Ten easy ways to fail on a TV cooking show
Television cooking show ‘season’ is upon us, so for one of my first blog posts I thought I’d offer some suggestions to those contestants (admittedly a minority) who from the opening scenes of the first episode give the impression that they suddenly wish they were somewhere else…
Are you about to compete in a television cooking competition with your psychotic new spouse, bigoted colleague or better-looking-than-you best mate? Changed your mind and want out? Don’t panic. Here are ten foolproof ways to guarantee your elimination early in round one.
1. Cook something you’ve never attempted before. Choosing now to make a soufflé for the first time is the easiest way to ensure your instant restaurant lasts but an instant.
2. Display no emotion. If your grandmother died recently, don’t tearfully dedicate your cooking to her. If pressed on this issue, tell the judges ‘Nonna? You’re joking. We hadn’t spoken for years and anyway, she was a crap cook.’
3. Antagonise the French judge by putting your own ‘interpretation’ on something classically French. Alternatively, cook a main dish without a sauce. Et voila! Your limousine back to obscurity is waiting outside.
4. Speak in the past tense. This is absolutely verboten in any television cooking contest. The audience must be duped into thinking there’s a compelling immediacy about the whole charade, despite several weeks having elapsed between your time in the kitchen and your post-cooking interview.
5. Cook something that takes ages. The judges and other competitors will love spending three hours sniping at each other on your mosquito-infested patio while you defrost a pheasant.
6. Choose a key ingredient that’s difficult to find in the shops. Then you can spend most of your allotted cooking time driving round suburbia giggling inanely while looking for somewhere that sells jugged hare.
7. ‘Cheat’ by using ready-made pastry or curry paste out of a jar. A gambit so effortless and certain of success, this is the lazy person’s way of bailing out of the show.

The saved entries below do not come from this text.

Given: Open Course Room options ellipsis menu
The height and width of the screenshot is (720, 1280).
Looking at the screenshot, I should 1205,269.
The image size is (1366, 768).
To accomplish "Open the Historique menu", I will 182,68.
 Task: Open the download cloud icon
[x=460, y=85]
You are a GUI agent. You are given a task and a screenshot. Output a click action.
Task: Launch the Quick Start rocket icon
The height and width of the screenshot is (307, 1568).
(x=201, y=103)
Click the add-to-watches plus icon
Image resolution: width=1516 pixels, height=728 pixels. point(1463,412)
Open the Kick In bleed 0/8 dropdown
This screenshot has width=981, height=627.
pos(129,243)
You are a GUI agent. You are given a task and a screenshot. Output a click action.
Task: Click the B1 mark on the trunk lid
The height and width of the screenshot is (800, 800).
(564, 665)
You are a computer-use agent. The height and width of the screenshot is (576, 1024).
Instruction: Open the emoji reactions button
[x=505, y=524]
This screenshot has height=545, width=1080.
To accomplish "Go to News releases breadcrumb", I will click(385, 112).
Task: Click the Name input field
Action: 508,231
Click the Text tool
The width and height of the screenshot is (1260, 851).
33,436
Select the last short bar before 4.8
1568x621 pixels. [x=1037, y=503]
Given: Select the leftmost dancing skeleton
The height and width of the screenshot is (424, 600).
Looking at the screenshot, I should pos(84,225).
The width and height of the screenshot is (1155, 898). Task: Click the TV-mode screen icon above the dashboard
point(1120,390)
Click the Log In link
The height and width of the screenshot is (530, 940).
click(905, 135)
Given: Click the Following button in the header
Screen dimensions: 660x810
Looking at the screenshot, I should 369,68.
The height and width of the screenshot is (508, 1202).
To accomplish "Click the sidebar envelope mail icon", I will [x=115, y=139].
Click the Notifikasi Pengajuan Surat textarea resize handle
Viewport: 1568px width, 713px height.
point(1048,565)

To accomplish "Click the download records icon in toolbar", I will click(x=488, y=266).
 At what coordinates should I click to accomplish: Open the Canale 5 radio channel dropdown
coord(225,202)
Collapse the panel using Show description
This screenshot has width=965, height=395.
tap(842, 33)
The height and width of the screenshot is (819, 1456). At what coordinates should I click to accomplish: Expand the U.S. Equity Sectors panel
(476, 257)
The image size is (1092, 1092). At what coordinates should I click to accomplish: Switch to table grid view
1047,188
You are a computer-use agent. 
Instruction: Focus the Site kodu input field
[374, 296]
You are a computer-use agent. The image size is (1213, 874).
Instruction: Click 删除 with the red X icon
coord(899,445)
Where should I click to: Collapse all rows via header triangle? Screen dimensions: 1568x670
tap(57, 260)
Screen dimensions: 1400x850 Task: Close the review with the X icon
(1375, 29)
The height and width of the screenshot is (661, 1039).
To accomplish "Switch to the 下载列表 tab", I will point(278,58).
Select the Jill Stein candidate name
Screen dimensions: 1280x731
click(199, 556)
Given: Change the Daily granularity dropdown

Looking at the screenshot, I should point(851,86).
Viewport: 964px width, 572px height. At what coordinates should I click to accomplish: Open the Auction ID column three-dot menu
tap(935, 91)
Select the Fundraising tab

8. Speak truthfully and display humility. If facing elimination after serving a pile of inedible slop and a judge asks if you deserve to stay rather than your fellow competitors, say ‘No – clearly the other team is more accomplished than us. Good luck to them. We’re just stoked to have got this far.’ Similarly, if asked how badly you want to remain, say ‘Oh, we only entered for a laugh and have no desire to ever cook food for a living, so it wouldn’t be the end of the world if we went out now.’
9. Give the more squeamish of your fellow competitors every reason to unfairly mark you down by cooking things like black pudding, lambs’ brains or whelks. No matter that you nail the dish – they don’t like what they don’t like.
10. Fail to demonstrate that you’ve put any ‘love’ into what you’ve cooked. I have no idea how you do, or rather don’t do, this. But if one of the judges says ‘But where’s the love?’ you know you’re home and dry.
Adopt any of these strategies and your fifteen minutes of fame will last literally that long. Perversely choose to ignore them and you might just make round two. Bon appétit.